- [RECORDS TO PROCESS]:
- - - - - - -

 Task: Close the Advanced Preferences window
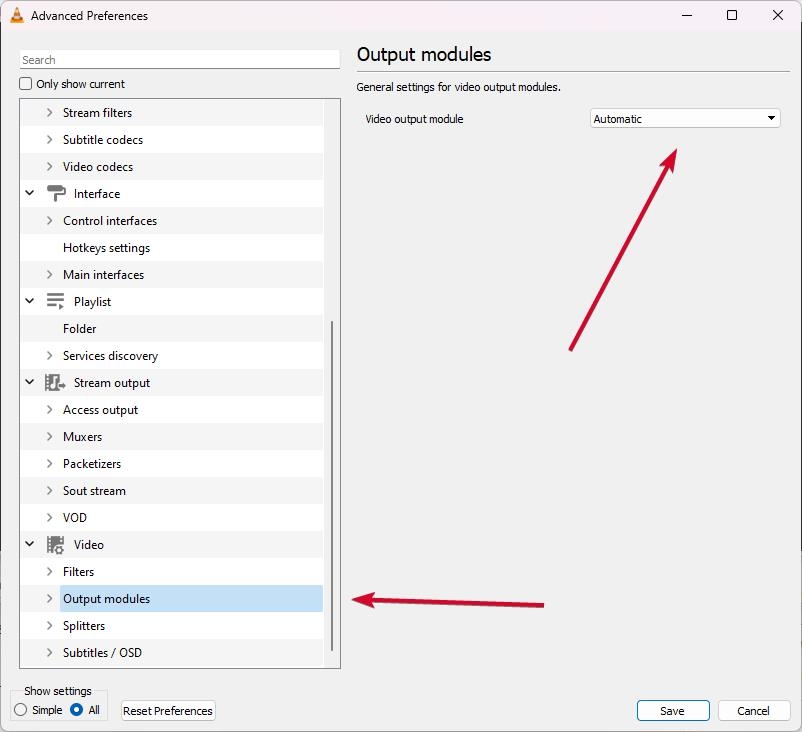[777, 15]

- - - - - - -

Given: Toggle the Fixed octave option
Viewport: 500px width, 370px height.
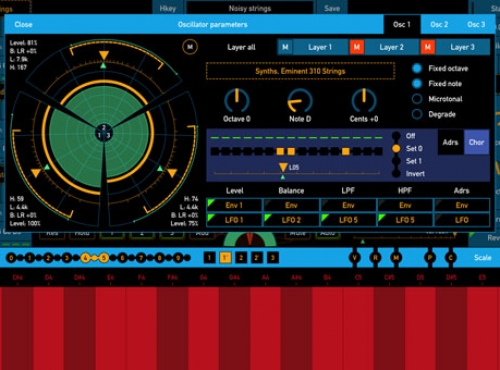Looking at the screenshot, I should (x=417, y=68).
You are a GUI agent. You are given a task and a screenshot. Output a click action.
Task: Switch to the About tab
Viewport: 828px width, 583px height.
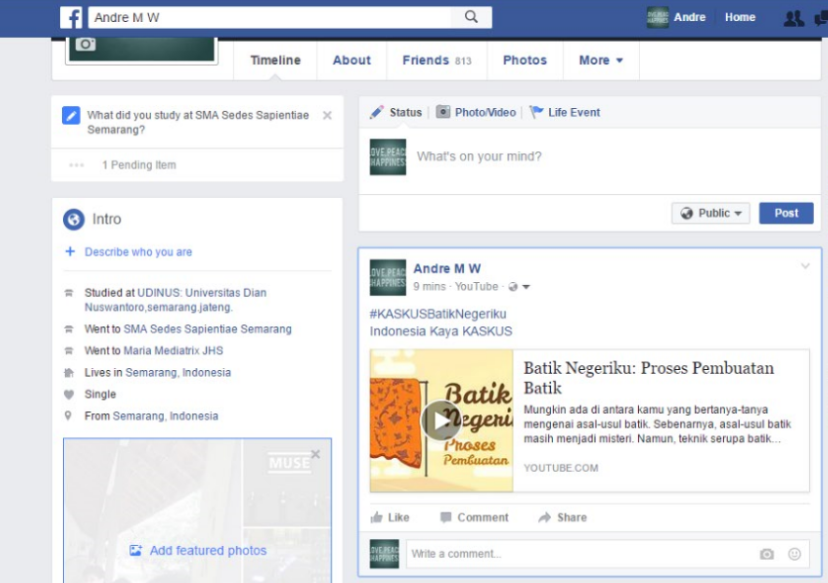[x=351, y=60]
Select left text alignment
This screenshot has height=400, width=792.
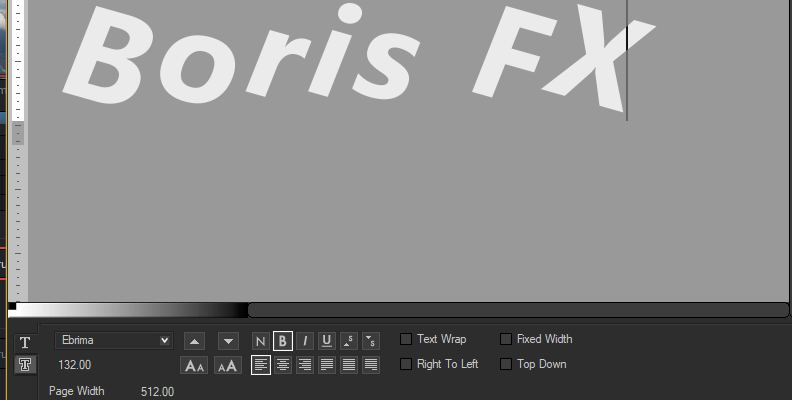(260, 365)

- - - - - - -

- [TASK DESCRIPTION]:
Which lines contain the word "Viewport"? Pick them out and copy each one.

- [WORKED SOLUTION]:
Viewport: 500px width, 370px height.
Viewport: 828px width, 583px height.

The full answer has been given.